Remediation

From Console

Prerequisites

Before updating your CloudFront distribution to include an alternate domain name, complete the following:

• Register the desired domain name with Amazon Route 53 or a third‑party registrar.
• Get a valid TLS certificate from an approved Certificate Authority (CA) that covers your domain.
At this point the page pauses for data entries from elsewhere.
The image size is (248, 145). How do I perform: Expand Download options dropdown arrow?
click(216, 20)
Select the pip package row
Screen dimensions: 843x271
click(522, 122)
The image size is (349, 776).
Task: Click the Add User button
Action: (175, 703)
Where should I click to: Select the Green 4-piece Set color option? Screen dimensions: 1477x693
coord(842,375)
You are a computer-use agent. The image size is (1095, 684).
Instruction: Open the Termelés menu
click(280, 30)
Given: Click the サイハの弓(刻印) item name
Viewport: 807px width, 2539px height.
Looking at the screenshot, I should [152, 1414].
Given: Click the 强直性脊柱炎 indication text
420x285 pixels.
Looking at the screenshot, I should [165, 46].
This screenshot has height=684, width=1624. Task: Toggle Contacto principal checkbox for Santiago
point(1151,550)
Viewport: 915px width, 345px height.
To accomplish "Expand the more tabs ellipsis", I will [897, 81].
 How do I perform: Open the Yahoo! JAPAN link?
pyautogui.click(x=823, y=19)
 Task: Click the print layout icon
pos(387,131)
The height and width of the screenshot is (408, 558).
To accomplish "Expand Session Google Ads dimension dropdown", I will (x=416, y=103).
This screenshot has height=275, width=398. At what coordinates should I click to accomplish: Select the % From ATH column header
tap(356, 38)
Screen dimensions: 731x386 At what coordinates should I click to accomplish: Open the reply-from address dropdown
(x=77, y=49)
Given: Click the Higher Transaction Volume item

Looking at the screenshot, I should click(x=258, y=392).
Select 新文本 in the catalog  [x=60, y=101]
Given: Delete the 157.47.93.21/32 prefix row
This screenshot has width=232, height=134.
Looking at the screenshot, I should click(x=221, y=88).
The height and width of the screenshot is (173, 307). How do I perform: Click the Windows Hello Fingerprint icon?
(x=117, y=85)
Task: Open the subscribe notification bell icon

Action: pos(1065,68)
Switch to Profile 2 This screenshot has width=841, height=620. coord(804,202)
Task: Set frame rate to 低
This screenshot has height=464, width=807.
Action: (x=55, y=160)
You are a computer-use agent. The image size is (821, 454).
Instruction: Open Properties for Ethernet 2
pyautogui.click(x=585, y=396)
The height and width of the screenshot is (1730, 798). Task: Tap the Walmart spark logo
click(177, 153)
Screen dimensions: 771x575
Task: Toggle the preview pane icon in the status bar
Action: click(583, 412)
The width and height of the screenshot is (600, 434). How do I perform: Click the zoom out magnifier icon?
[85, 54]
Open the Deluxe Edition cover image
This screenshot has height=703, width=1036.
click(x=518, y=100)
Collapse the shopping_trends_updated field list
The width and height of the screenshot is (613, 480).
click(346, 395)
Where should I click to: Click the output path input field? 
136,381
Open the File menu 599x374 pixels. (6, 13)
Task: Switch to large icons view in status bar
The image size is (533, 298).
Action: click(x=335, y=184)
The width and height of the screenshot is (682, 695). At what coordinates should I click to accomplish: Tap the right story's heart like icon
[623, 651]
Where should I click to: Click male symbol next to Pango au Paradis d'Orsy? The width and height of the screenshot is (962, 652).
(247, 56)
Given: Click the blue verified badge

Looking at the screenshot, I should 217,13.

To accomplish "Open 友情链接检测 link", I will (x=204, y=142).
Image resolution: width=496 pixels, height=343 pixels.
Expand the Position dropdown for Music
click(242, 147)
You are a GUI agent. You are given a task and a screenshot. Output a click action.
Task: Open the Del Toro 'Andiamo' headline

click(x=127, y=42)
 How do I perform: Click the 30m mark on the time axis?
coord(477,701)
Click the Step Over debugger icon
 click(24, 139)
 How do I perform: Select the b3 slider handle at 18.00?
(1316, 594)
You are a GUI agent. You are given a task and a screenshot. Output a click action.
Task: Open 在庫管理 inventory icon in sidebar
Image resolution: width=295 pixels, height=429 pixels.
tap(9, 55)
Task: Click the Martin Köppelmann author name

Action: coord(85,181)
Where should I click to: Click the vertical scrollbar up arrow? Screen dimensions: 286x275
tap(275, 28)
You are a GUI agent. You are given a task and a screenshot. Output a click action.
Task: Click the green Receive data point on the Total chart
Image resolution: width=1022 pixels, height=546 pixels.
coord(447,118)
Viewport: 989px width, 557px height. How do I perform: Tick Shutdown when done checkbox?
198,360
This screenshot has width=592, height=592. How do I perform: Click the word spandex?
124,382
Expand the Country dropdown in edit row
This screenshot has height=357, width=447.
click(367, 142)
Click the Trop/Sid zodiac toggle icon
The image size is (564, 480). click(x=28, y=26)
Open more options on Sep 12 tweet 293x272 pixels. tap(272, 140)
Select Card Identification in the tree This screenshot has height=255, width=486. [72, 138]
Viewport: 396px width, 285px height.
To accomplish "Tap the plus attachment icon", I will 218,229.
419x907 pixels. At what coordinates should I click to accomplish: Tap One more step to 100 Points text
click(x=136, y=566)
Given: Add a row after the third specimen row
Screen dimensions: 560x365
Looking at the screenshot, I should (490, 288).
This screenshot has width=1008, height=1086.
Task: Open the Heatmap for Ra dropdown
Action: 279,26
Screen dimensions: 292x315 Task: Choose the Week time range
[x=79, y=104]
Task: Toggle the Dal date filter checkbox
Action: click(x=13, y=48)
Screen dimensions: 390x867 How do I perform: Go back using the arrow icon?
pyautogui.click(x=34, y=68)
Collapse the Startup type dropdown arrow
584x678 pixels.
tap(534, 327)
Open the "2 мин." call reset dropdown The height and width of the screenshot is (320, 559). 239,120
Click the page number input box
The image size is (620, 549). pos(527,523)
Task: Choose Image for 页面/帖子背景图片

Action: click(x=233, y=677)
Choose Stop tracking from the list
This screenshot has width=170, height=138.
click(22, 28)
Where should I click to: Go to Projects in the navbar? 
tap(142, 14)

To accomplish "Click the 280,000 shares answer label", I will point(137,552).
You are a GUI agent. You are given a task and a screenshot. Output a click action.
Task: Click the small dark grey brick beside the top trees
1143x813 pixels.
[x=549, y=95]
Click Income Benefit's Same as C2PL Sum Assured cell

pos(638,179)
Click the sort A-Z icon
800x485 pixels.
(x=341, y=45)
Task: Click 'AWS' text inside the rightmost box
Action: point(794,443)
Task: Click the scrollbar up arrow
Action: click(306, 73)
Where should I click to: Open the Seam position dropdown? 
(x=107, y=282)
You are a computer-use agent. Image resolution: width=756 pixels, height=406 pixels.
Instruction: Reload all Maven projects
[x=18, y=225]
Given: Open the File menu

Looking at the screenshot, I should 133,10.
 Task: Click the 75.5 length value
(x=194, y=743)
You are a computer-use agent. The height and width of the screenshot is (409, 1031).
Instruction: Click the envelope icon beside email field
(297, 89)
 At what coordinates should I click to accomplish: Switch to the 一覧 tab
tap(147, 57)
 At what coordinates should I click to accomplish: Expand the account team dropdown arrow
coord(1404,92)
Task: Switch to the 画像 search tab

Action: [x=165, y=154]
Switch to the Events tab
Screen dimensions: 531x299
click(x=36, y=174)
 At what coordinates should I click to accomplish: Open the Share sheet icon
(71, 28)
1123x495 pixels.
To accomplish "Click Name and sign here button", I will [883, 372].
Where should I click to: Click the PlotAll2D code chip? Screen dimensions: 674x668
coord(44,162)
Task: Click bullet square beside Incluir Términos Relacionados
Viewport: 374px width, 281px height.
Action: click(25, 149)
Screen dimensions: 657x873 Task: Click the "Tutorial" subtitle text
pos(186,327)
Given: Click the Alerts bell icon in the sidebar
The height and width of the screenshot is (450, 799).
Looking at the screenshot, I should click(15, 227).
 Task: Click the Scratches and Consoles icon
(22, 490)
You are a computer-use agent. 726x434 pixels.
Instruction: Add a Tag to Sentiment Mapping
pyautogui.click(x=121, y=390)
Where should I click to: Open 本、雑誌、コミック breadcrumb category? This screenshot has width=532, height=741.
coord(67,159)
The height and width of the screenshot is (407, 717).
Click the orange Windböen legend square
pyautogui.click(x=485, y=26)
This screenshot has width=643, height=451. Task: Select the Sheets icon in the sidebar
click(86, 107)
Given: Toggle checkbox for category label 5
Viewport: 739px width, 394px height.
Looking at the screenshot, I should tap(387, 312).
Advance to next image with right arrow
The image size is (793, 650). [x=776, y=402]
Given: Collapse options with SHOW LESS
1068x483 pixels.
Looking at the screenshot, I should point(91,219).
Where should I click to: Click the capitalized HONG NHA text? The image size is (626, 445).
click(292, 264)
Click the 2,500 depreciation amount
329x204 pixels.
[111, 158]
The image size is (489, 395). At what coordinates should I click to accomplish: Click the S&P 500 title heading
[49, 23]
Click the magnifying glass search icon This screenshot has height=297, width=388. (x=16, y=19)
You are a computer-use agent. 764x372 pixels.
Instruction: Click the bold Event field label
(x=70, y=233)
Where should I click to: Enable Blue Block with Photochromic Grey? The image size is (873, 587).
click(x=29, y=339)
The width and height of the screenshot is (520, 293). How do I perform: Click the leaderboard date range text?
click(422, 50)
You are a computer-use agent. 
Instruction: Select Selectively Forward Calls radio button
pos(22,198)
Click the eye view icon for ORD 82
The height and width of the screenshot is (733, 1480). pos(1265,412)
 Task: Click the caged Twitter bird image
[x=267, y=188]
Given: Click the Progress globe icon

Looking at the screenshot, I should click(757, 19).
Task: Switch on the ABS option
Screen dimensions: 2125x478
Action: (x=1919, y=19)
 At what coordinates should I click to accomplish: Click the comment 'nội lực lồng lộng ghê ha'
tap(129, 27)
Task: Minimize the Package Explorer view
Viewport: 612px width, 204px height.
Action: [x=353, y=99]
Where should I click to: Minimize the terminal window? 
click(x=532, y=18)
Add the certificate to your distribution to validate that you are authorized to use the domain.

Add an Alternate Domain Name

1. Select your domain in the AWS Console and click Add Domain on the General tab.
2. Enter up to five alternate domain names (CNAMEs).
3. Under TLS Certificate, choose an existing ACM certificate or automatically or manually create a new certificate in ACM.
4. Validate certificate ownership:
   • Update your DNS provider’s records with the CNAME entries displayed in the CloudFront console to demonstrate domain ownership.
   • click Validate Certificate in the console.
5. Upon successful validation, click Next, review your configuration, and then choose Add Domains.

DNS Routing

1. In your DNS service (Route 53 or other), create an alias or CNAME record that points your alternate domain (e.g., <www.example.com>) to the CloudFront distribution domain name (e.g., d111111abcdef8.cloudfront.net).

2. Use a DNS lookup tool (e.g., dig) to confirm your alternate domain resolves to the CloudFront distribution’s domain name.